A branch is classified pruned when it has failed slope validation, failed policy compatibility, exceeded the pruning manager's entropy or compute thresholds, or been superseded by a higher-ranked branch that renders it redundant. Pruned branches are scheduled for removal by the pruning manager. Before removal they are briefly retained with their rejection annotation, so the agent can reference the reason for pruning in subsequent planning cycles. Once the retention period expires, the pruned branch is deleted, freeing computational resources.

How Labels Are Assigned

Classification is the sixth and final phase of the forecasting execution cycle, which is invoked synchronously at each cognitive decision point. The preceding phases establish the inputs that classification reads. In the speculative mutation simulation phase, the branch's mutations are applied to a sandboxed copy of the agent's state, never to verified execution memory, and a projected outcome is computed deterministically. In the slope projection and validation phase, the slope validation module computes a hypothetical Derived Anchor Hash (DAH') for the branch and compares it against the agent's current trust slope trajectory: branches that would produce a trust slope discontinuity are flagged slope-ineligible, and branches that maintain continuity are confirmed slope-eligible. In the policy compatibility phase, each slope-eligible branch is checked against the agent's current policy configuration, with branches containing policy-excluded mutations flagged policy-incompatible. In the emotional reinforcement tagging phase, each surviving branch receives an affective reinforcement tag encoding how well its projected outcome aligns with the agent's current affective disposition.
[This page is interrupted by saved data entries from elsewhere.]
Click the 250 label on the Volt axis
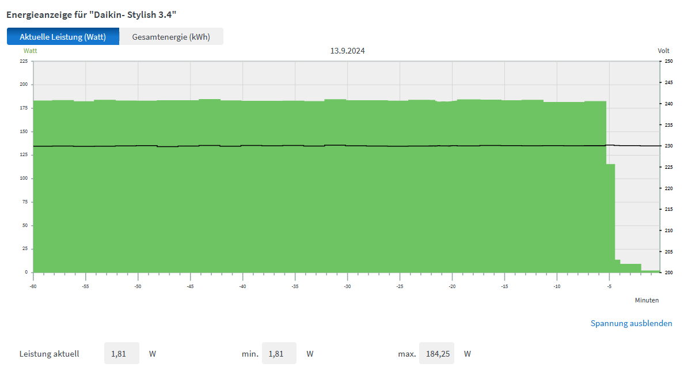The height and width of the screenshot is (367, 684). [668, 61]
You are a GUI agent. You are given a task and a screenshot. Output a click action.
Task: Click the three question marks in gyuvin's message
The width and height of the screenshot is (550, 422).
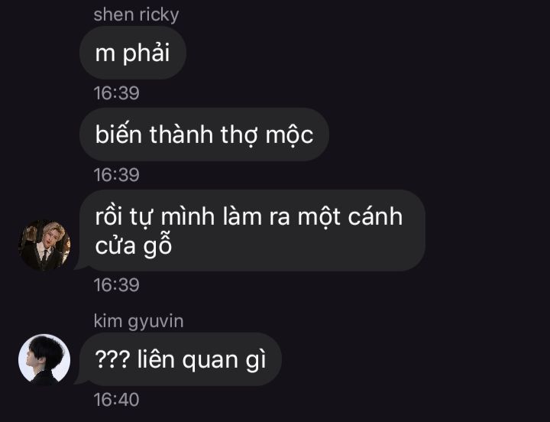(112, 359)
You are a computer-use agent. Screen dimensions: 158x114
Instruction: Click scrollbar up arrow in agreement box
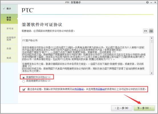pyautogui.click(x=151, y=38)
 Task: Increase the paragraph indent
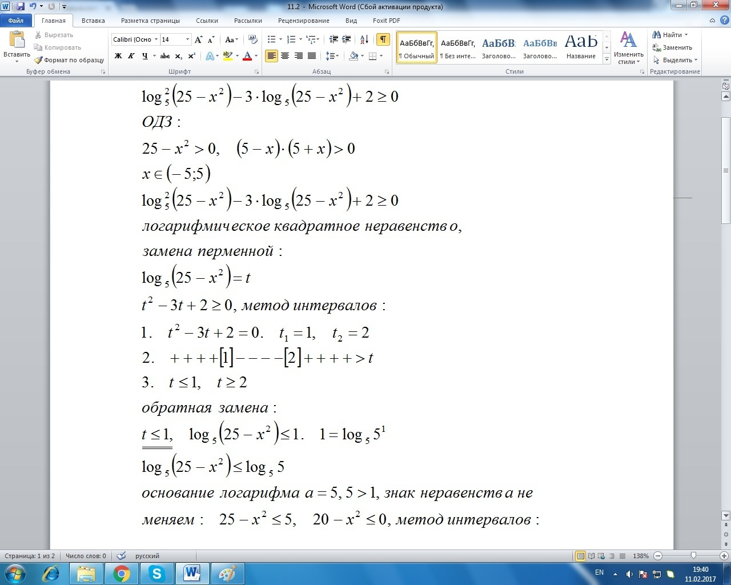click(x=347, y=39)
The marking phase then reads these results and assigns the label. Branches that are slope-eligible, policy-compatible, and positively reinforced are marked eligible. Branches that are slope-eligible and policy-compatible but negatively reinforced are marked introspective. Branches that are slope-eligible, policy-compatible, and suitable for transfer to a child agent are marked delegable. Branches that fail slope validation, policy compatibility, or both are marked pruned and scheduled for removal. Because the label is derived from these structural evaluations rather than from the branch's surface content, the same classification logic applies uniformly across decision contexts.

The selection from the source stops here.